Overview
Regulus, designated α Leonis, shines as the brightest star in the constellation Leo and the 21st‑brightest object in the night sky with an apparent magnitude of +1.35. Though it appears as a single point of light to the naked eye, Regulus is in fact a spectroscopic binary composed of a luminous B‑type main‑sequence primary and a faint, unseen companion that is likely a white dwarf. The primary star, Regulus A, is a B8 IV–V star about 3.5 M☉ (solar masses) and 40 L☉ (solar luminosities) that spins at a staggering ≈ 86 % of its critical breakup velocity, causing it to be markedly oblate—its equatorial radius is roughly 25 % larger than its polar radius.Regulus lies at a distance of ≈ 79 light‑years (24 pc) from the Sun, as measured by the Hipparcos and Gaia astrometric missions. Its proximity, brightness, and rapid rotation make it a natural laboratory for studying gravity darkening, stellar oblateness, and the effects of close binary evolution on massive stars. In addition, Regulus is a member of the Hyades‑like moving group, sharing a common motion through the Galaxy with other young, metal‑rich stars.
History/Background
The name “Regulus” derives from the Latin regulus meaning “little king,” reflecting its regal position at the “heart” of the lion. Ancient astronomers noted its brilliance; the Greeks associated it with the lion’s heart, while the Romans called it Regulus and placed it at the center of their celestial lion. The star was catalogued by Hipparchus and later by Ptolemy, who listed it as the brightest star in Leo.Modern astrophysics began to unravel Regulus’s true nature in the 20th century. Early spectroscopic studies hinted at line broadening due to rapid rotation. In 1985, M. Gies and collaborators identified subtle periodic radial‑velocity variations, suggesting a binary companion. The definitive detection of the companion’s orbital period (≈ 40 days) and mass function came from high‑resolution spectroscopy in the 1990s, confirming that Regulus is a single‑lined spectroscopic binary. The companion’s faintness was later inferred from ultraviolet excess and X‑ray observations, pointing to a white dwarf remnant of a former mass‑donor star.
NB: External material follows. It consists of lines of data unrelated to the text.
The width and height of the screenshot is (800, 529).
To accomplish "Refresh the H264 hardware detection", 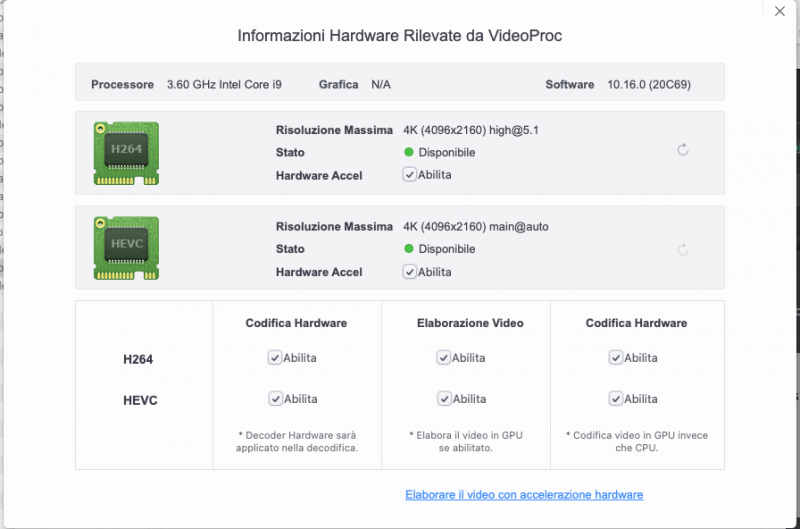I will pos(683,150).
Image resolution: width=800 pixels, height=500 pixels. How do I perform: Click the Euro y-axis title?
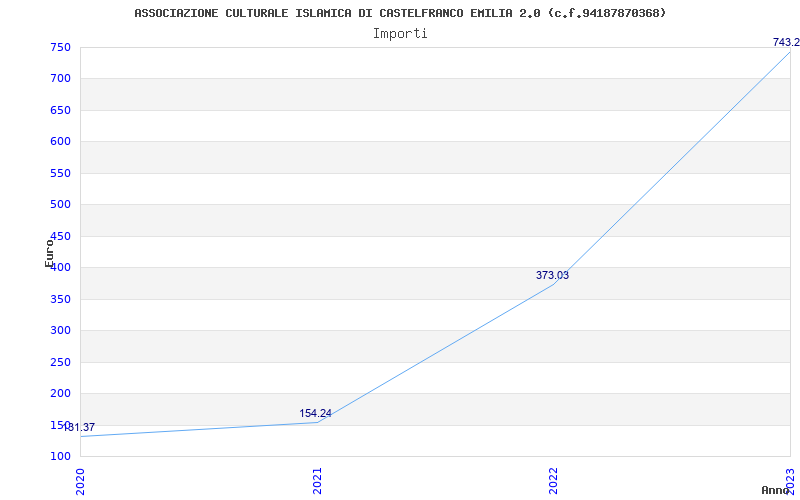pos(49,252)
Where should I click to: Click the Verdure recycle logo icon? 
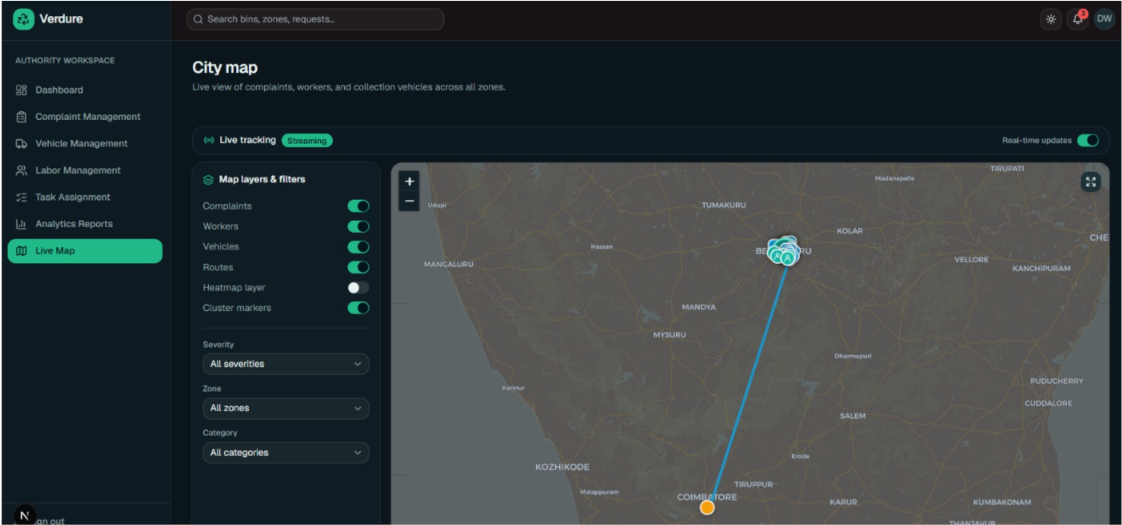24,19
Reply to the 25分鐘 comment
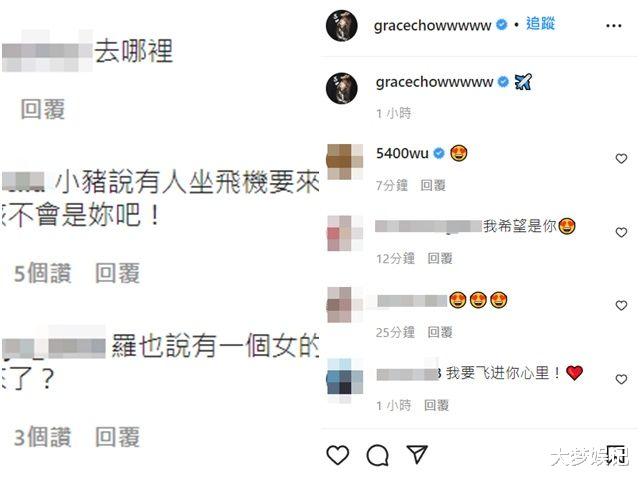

The star’s extreme rotation was directly measured by interferometric imaging with the CHARA Array in 2005, revealing its oblate shape and confirming the gravity‑darkening effect predicted by von Zeipel’s theorem. These observations cemented Regulus as a cornerstone for testing models of stellar structure under rapid rotation.
Key Information
- Spectral Type: B8 IV–V (primary) + probable DA white dwarf (secondary) - Mass: 3.5 M☉ (primary); ≈ 0.3 M☉ (secondary) - Radius: 3.2 R☉ (polar) vs. 4.0 R☉ (equatorial) – 25 % oblateness - Luminosity: ≈ 40 L☉ (primary) - Effective Temperature: ≈ 12,400 K (primary) - Rotation Velocity: v sin i ≈ 317 km s⁻¹; rotation period ≈ 15 hours - Distance: 79 ly (24 pc) - Orbital Period: 40.11 days; semi‑major axis ≈ 0.35 AU - Age: ≈ 150 Myr, consistent with a young, metal‑rich population - Variability: Classified as a β Cephei‑type pulsator with low‑amplitude photometric variations, useful for asteroseismology.Regulus’s rapid spin leads to gravity darkening, where the poles are hotter and brighter than the equator. This effect causes the star’s observed color to shift depending on the viewing angle, a phenomenon directly imaged by optical interferometers. The system’s binary nature also provides a rare glimpse into post‑mass‑transfer evolution, where the original primary star donated mass to the current B‑type star before shedding its envelope to become a white dwarf.
Significance
Regulus serves as a benchmark object for several fundamental astrophysical concepts. Its measured oblateness validates theoretical predictions of how rotation distorts stellar interiors, while its gravity‑darkening profile offers a real‑world test of von Zeipel’s law. The star’s binary configuration illustrates the Algol paradox—the less massive component (the white dwarf) is more evolved, indicating past mass exchange. This makes Regulus a key case study for binary evolution models, especially those relevant to Type Ia supernova progenitors.In the broader cultural sphere, Regulus’s prominence in the night sky has inspired myth, navigation, and modern popular culture, reinforcing the link between humanity and the cosmos. Its accessibility to both amateur telescopes and professional interferometers bridges the gap between citizen science and cutting‑edge research, embodying Nerddpedia’s mission to make the universe understandable and awe‑inspiring.